Odwróciłam się i wtedy go zobaczyłam. Michael stał jakieś 5 metrów od nas, ubrany w czarny, stylowy garnitur, a w dłoni trzymał pojedynczą różę. Uśmiechnęłam się szeroko i rzuciłam chłopakowi na szyję. On również mnie objął i okręcił wokół własnej osi.
- Michi... Nawet nie wiesz jak tęskniłam... - wyszeptałam, kiedy skoczek postawił mnie na podłodze.
- Ja też, maleńka, ja też - odparł blondyn i mocno mnie pocałował. Od strony reszty kadry dobiegły oklaski i gwizdy. Po chwili wręczył mi również piękny, czerwony kwiat.
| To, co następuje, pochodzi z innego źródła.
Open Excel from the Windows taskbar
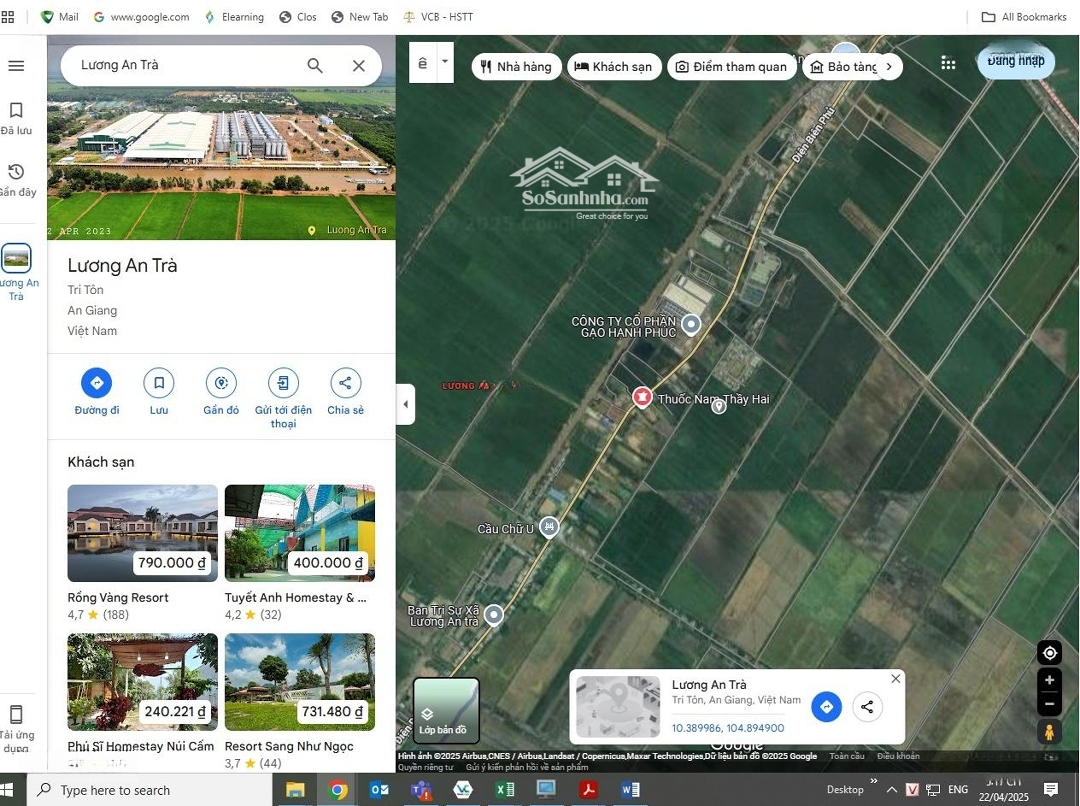The width and height of the screenshot is (1080, 806). [504, 790]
- Powiedz mi tylko po jaką cholerę masz na sobie garnitur? Przecież to niewygodne tak podróżować... - przeczesałam palcami jego włosy.
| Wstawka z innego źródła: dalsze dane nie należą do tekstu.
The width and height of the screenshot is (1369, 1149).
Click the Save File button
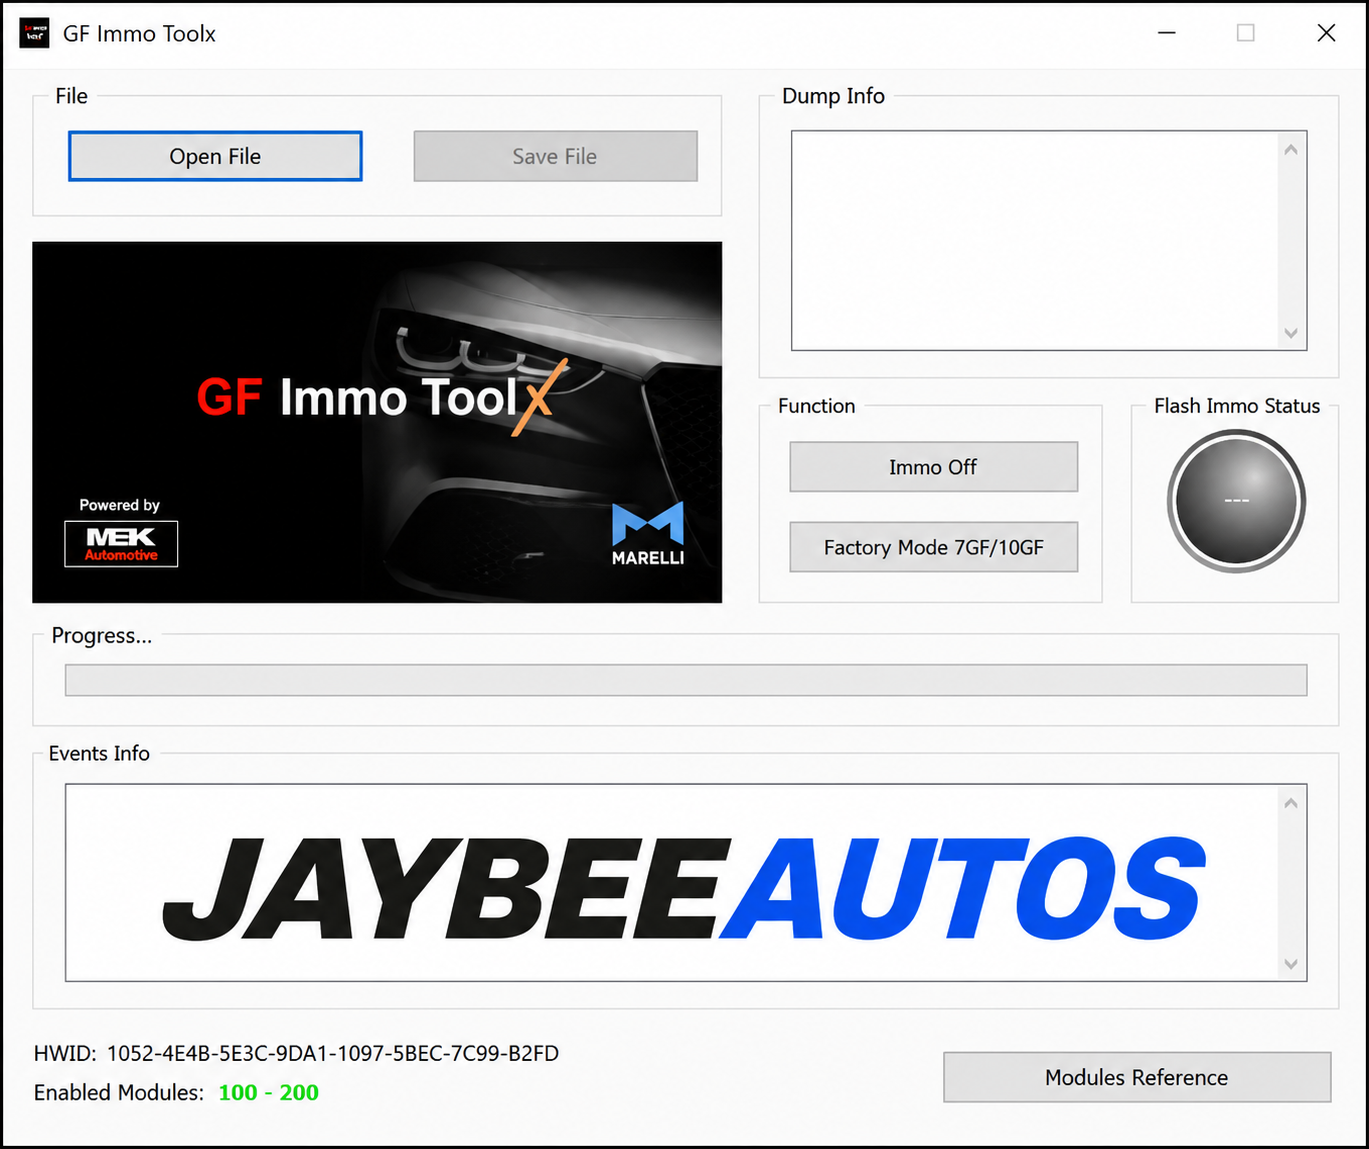pyautogui.click(x=555, y=156)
- Masz rację, cholernie niewygodnie, ale nie wypada czegoś takiego robić w zwykłych ciuchach - odparł, a w jego oczach dostrzegłam tajemnicze iskierki.
- Co? Czego robić? Przerażasz mnie... - wymruczałam, uśmiechając się pod nosem.
Wtedy on zrobił coś czego spodziewałam się najmniej. Uklęknął przede mną na kolana, a z kieszeni marynarki wyjął małe czerwone pudełeczko w kształcie serca. O, Boże...
- Michi... Nie tutaj... - wyszeptałam przez łzy wzruszenia, czując, że jesteśmy w centrum zainteresowania.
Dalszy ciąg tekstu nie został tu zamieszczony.